[Element and text location data]
━━━━━━━━━━━━━━━━
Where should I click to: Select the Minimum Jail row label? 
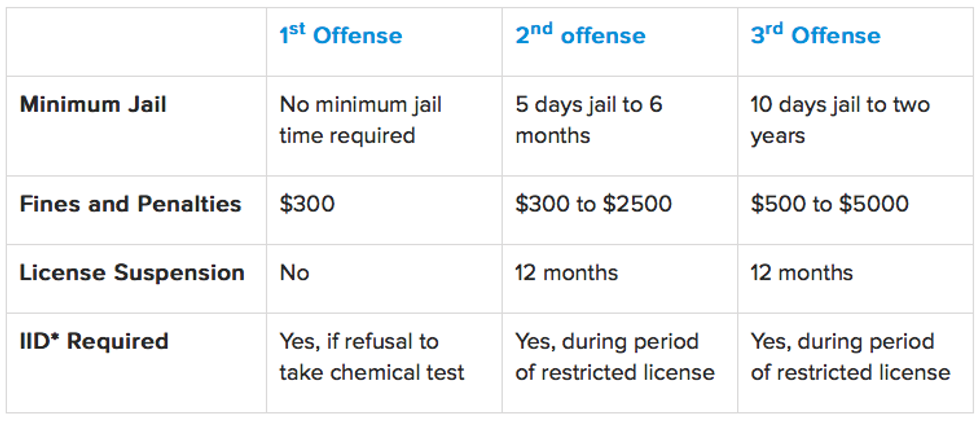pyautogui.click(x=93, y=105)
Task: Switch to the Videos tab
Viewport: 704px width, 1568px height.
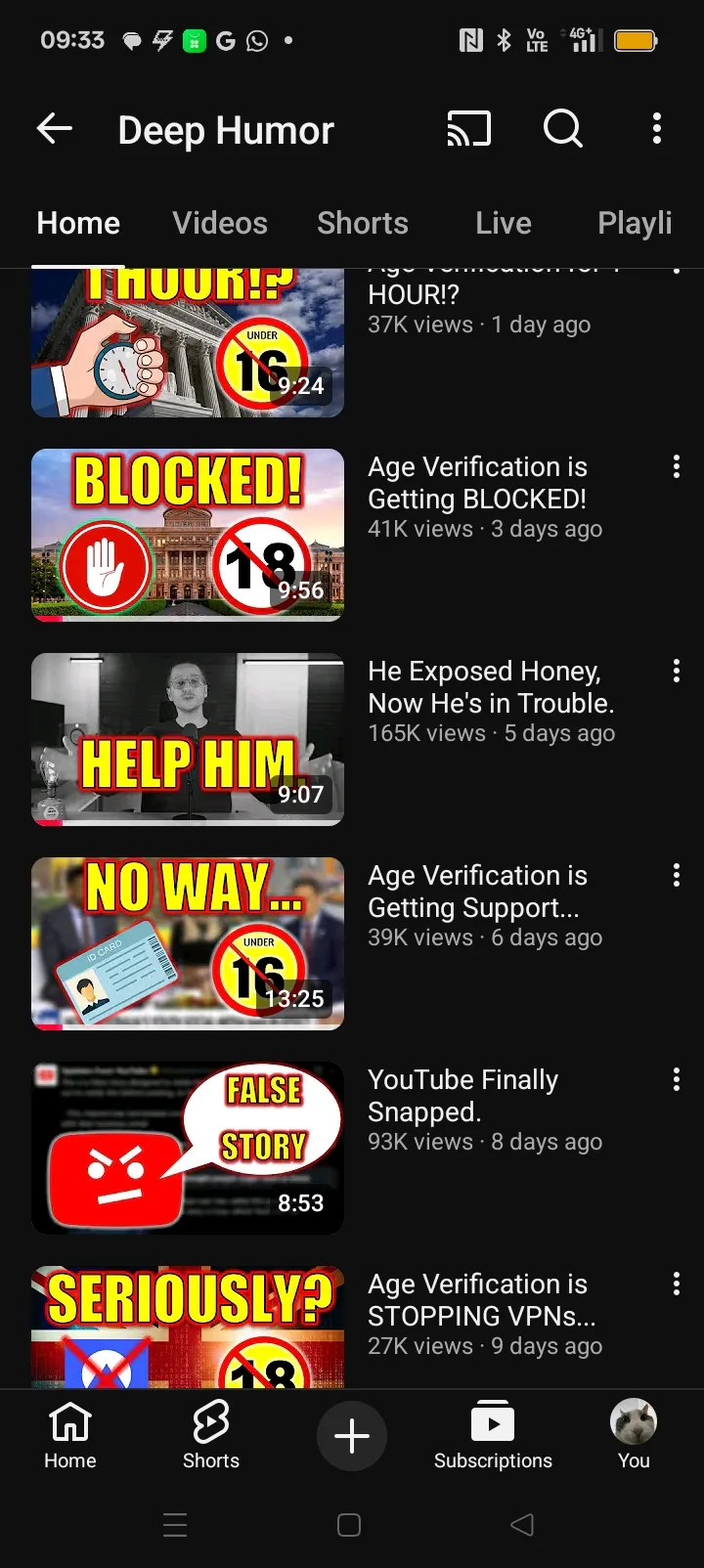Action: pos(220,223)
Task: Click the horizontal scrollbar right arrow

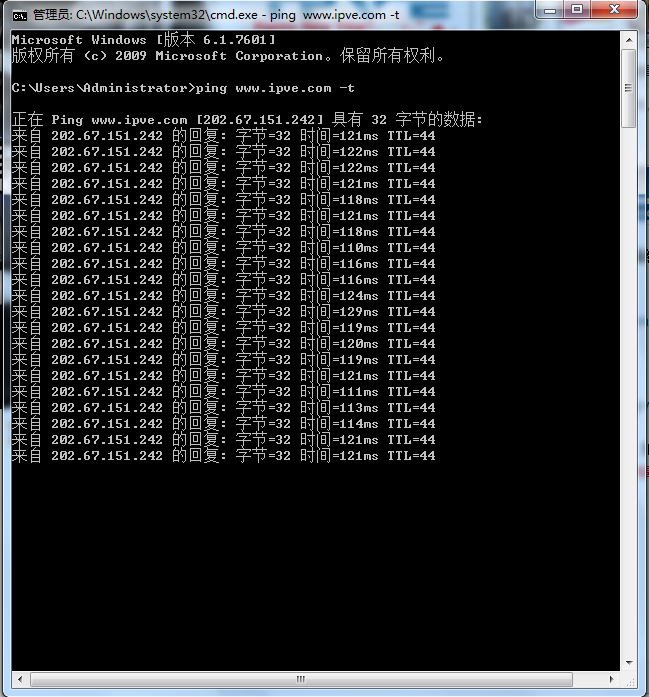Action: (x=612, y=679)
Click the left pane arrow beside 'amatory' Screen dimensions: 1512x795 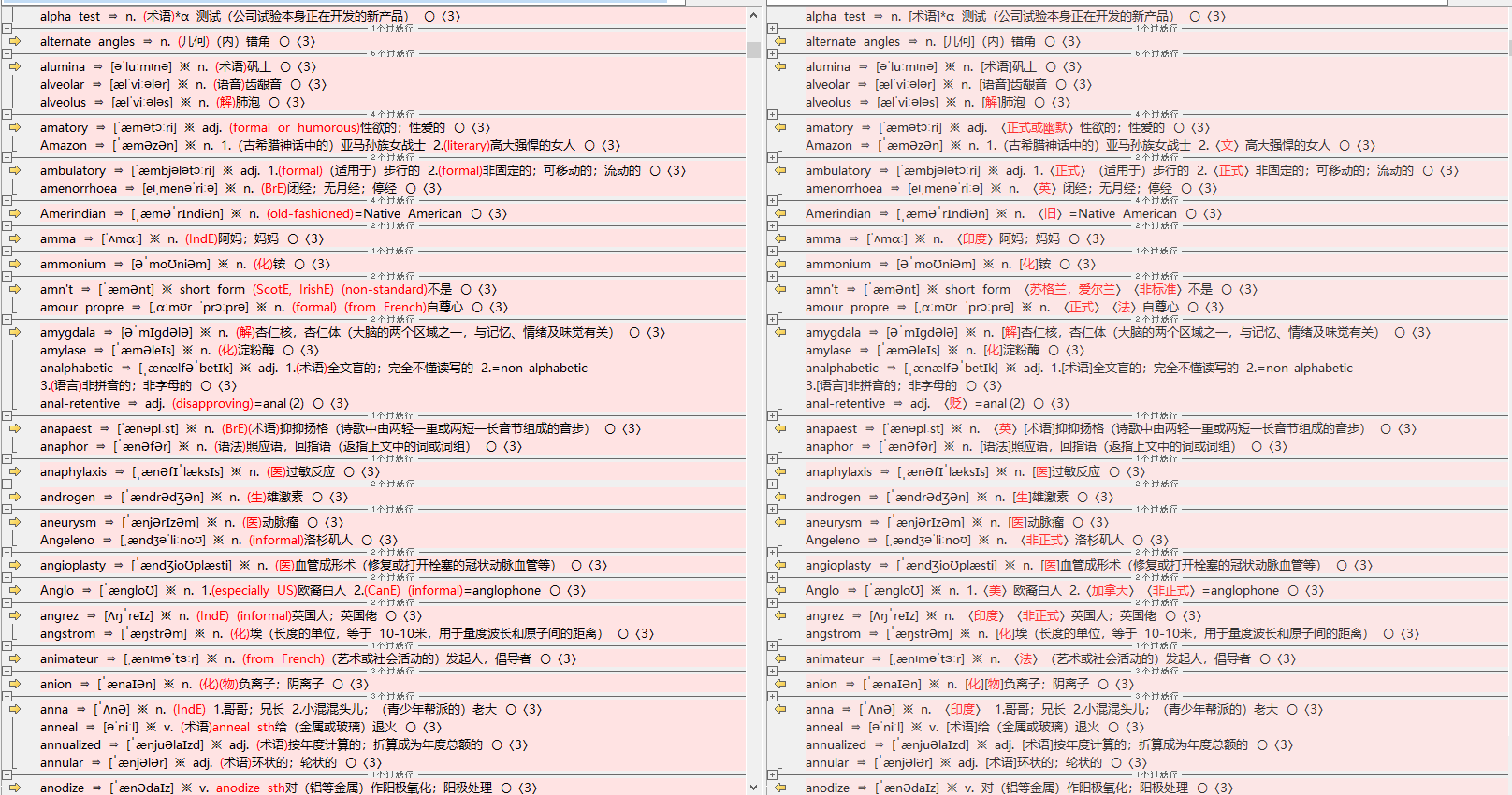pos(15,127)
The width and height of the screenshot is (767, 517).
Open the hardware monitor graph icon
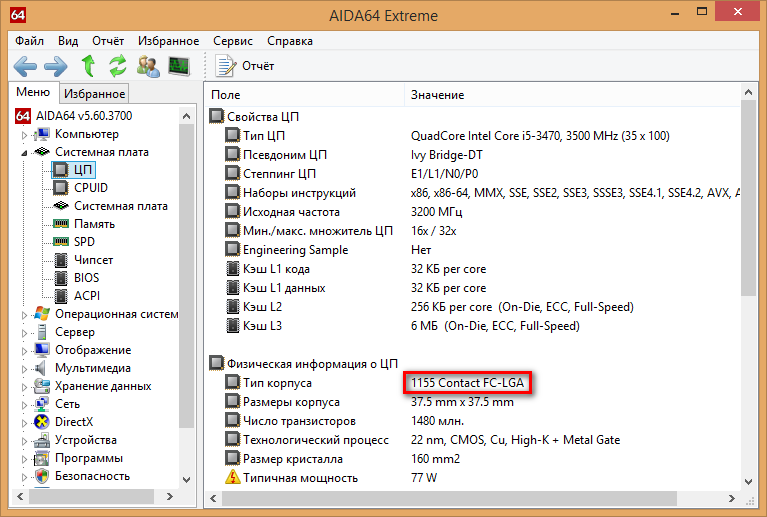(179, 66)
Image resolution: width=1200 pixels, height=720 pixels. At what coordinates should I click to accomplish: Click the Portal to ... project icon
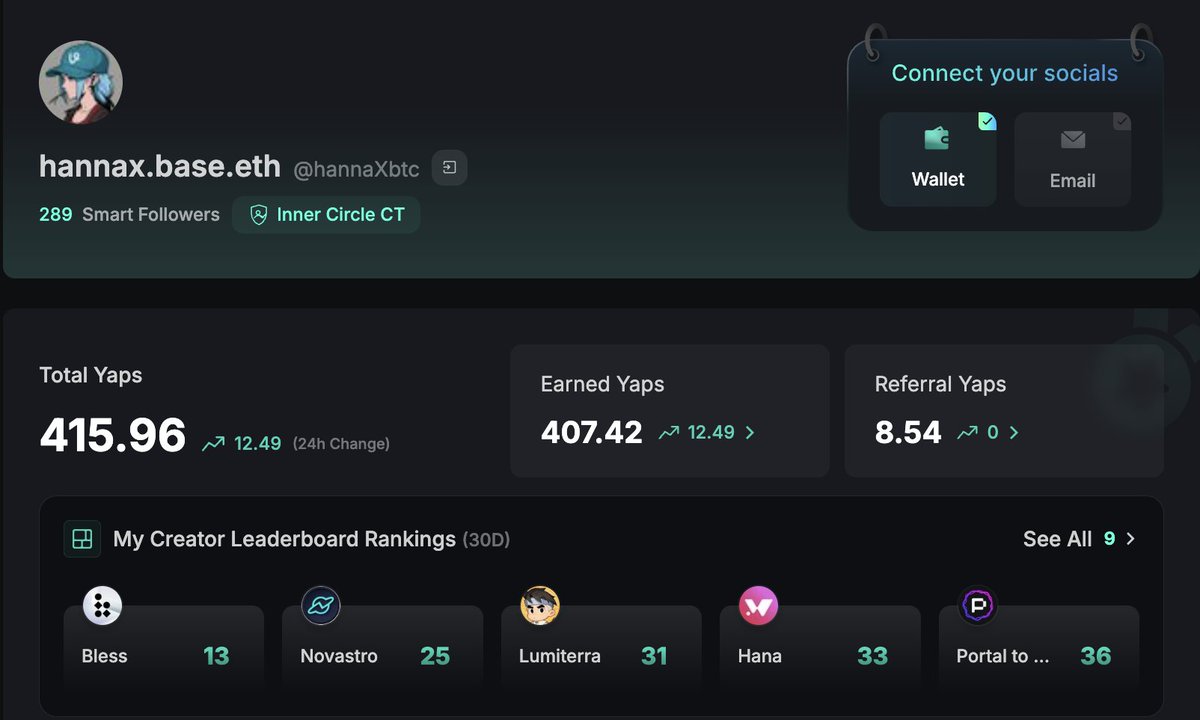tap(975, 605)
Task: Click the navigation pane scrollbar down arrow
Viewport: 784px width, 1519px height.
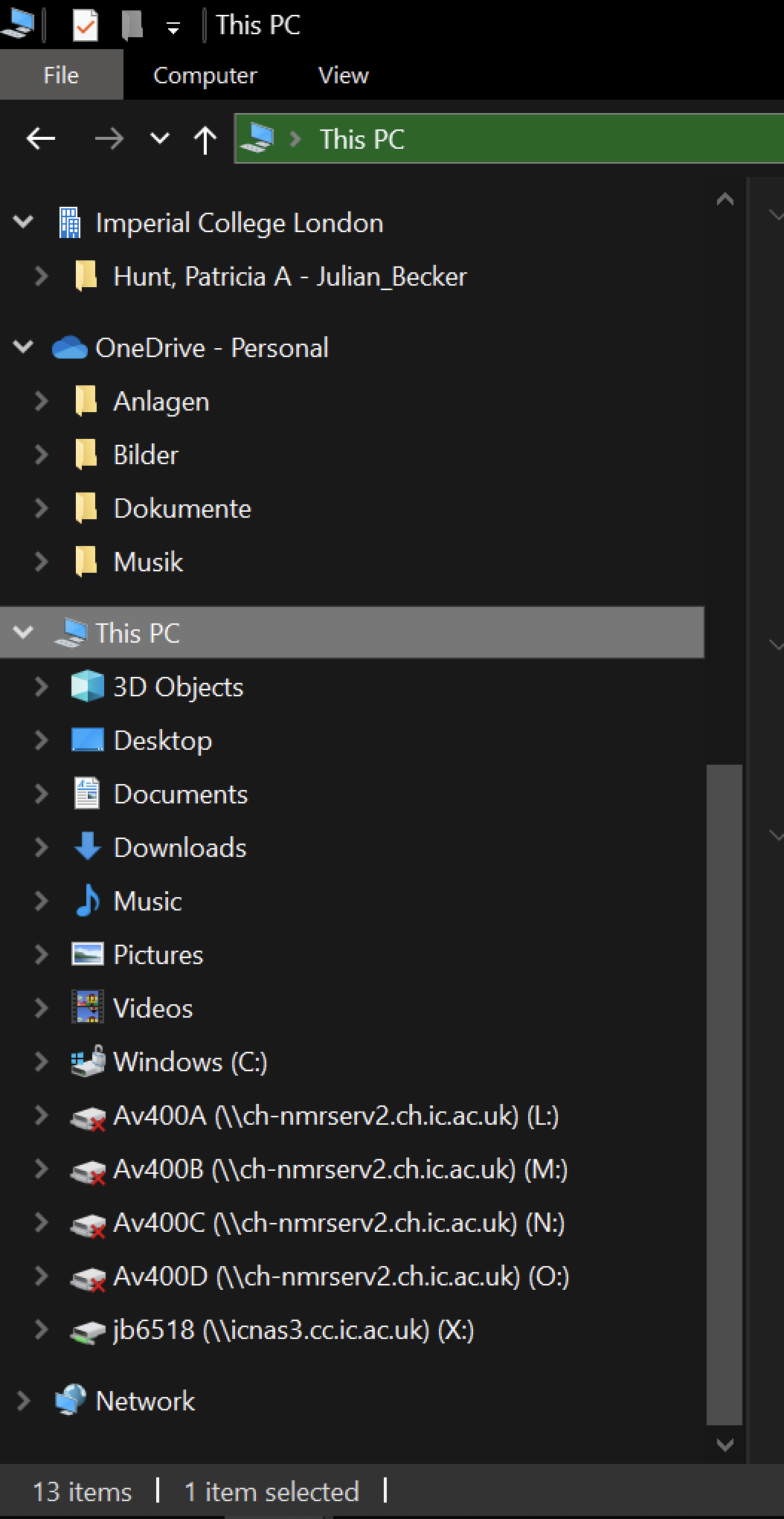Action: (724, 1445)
━━━━━━━━━━━━━━━━
_What the task asks_
Please copy out everything in the entries above, from the line containing "Task: Click the navigation" down to the end of the entries, with no changes. Omit the pictures.

_Complete output_
Task: Click the navigation pane scrollbar down arrow
Viewport: 784px width, 1519px height.
Action: (724, 1445)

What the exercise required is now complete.